La question de l'ascendance

« La question de l'ascendance dans la culture est fausse. Toute nouvelle manifestation culturelle réécrit le passé, transforme les vieux maudits en nouveaux héros, les vieux héros en personne qui n'aurait jamais dû naître. De nouveaux acteurs fouillent le passé à la recherche d'ancêtres, parce que l'ascendance est la légitimité et la nouveauté le doute – mais à toute les époques des acteurs oubliés émergent du passé non comme des ancêtres mais comme des proches. Pour l'Amérique des lettres des années vingt c'était Hermann Melville; pour le rock'n'roll des années soixante c'était Robert Johnson,, le bluesman du Mississipi des années trente; pour l'Occident du désordre des années soixante-dix c'était Walter Benjamin le critique prudemment absolutiste des années vingt et trente. En 1976 et 1977, et dans les années qui suivirent, symboliquement transformées par les Sex Pistols, c'étaient, peut-être, les dadaïstes, les lettristes, les situationnistes, et divers groupes hérétiques médiévaux.

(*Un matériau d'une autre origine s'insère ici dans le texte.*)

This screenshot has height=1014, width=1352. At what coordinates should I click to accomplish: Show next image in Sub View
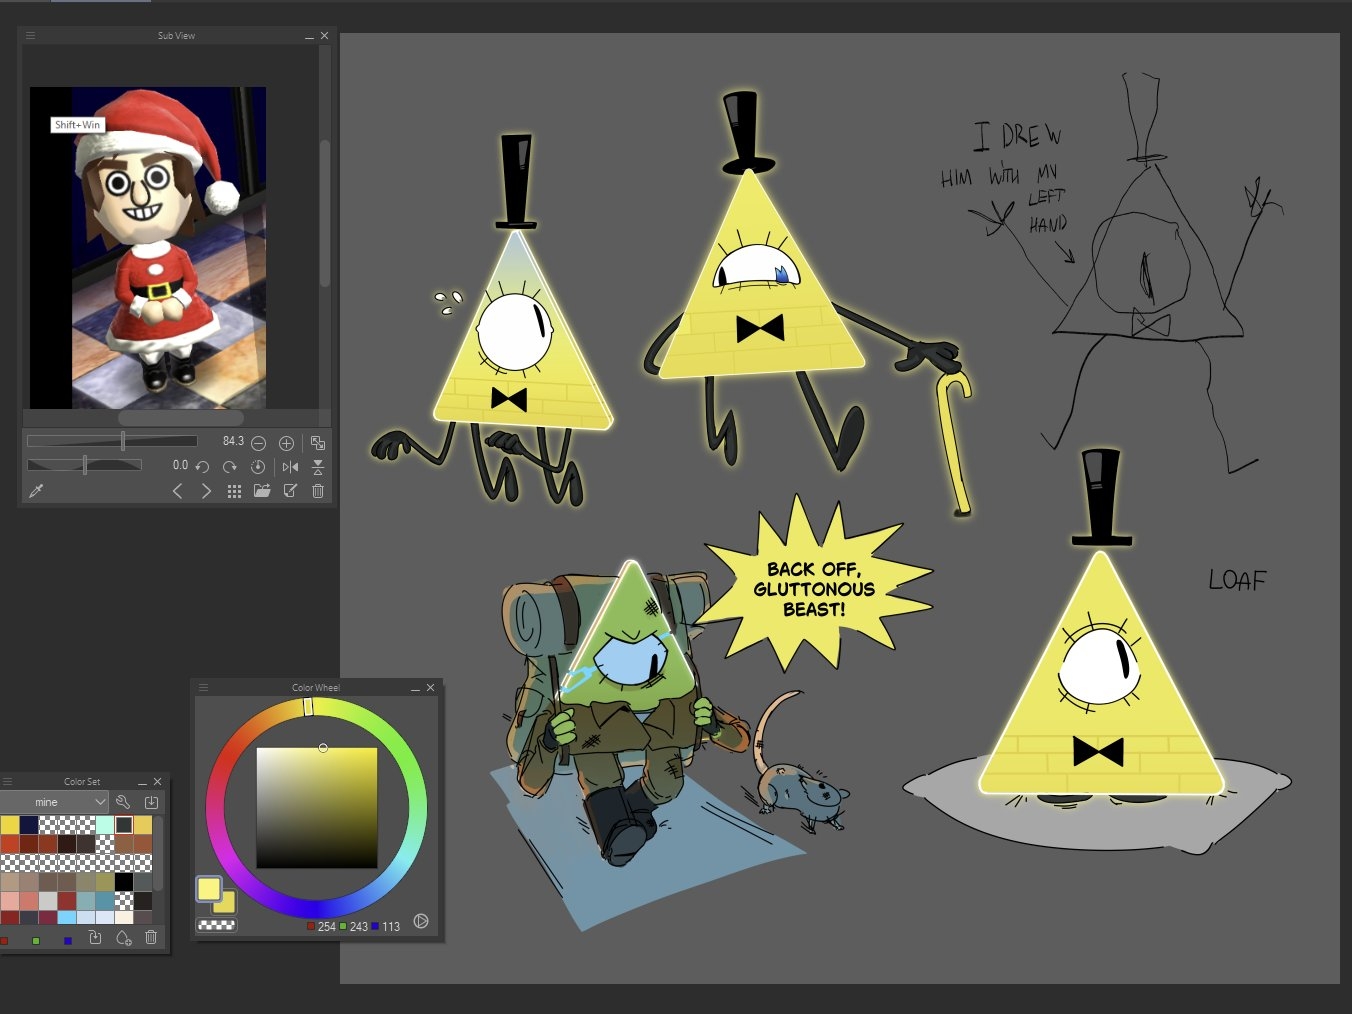click(x=206, y=491)

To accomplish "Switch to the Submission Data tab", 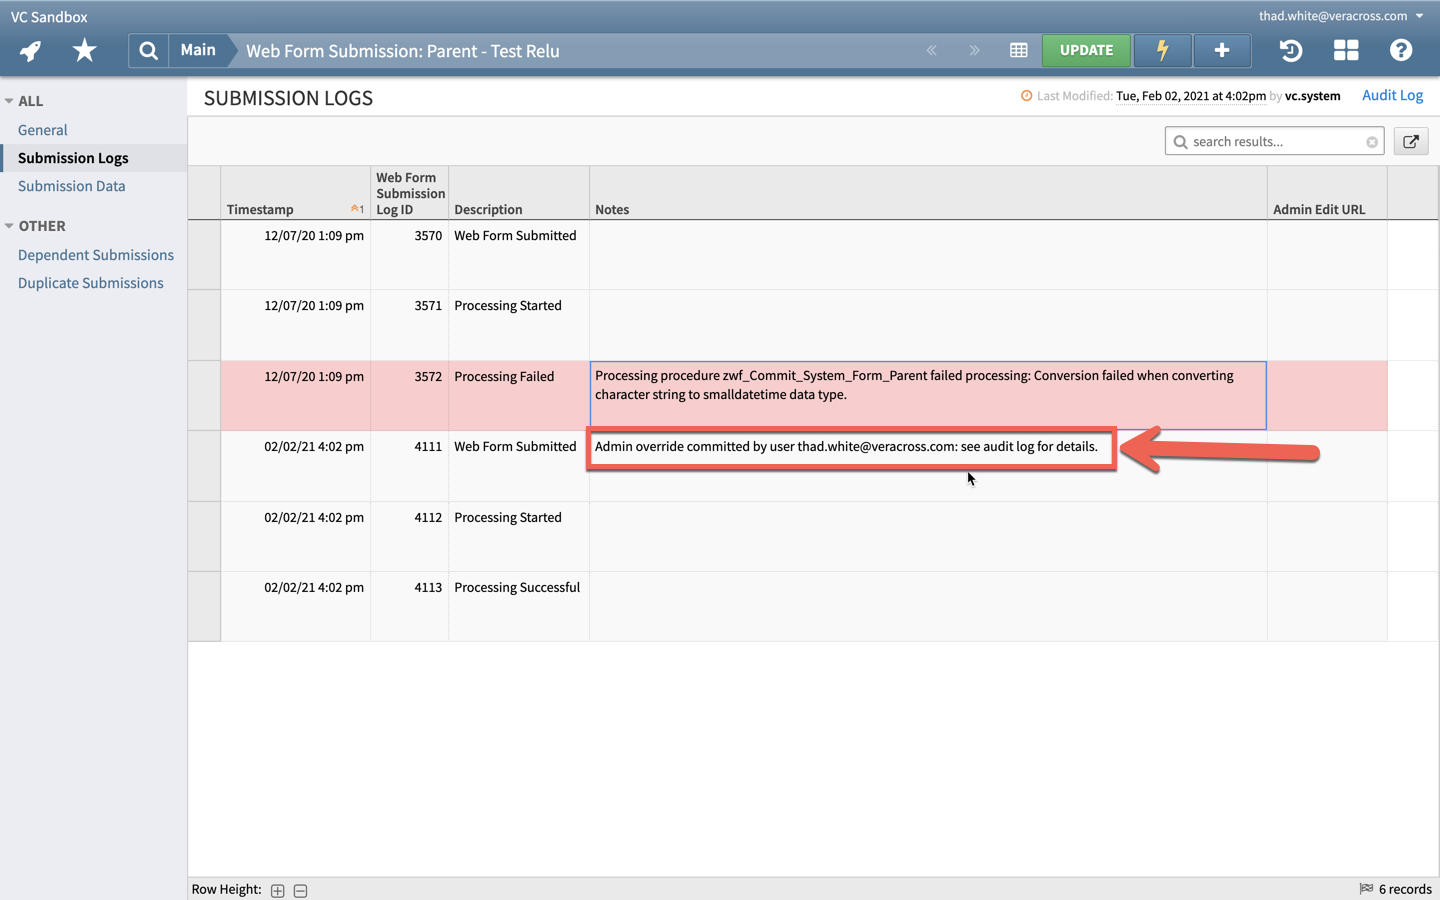I will click(71, 185).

Quand j'écoutais les disques, c'était difficile à dire. Quand je regardais les connections [sic] que d'autres avaient faites et tenues pour admises (après vérification, les faits ne sont pas toujours là), je me trouvais happé dans quelque chose qui était moins affaire de généalogie culturelle, de lignes à tracer entre les morceaux d'une histoire existante, qu'une histoire à fabriquer de toutes pièces. »

Greil Marcus, Lipstick Traces. Une histoire secrète du vingtième siècle [1998], Paris, Allia, 2000.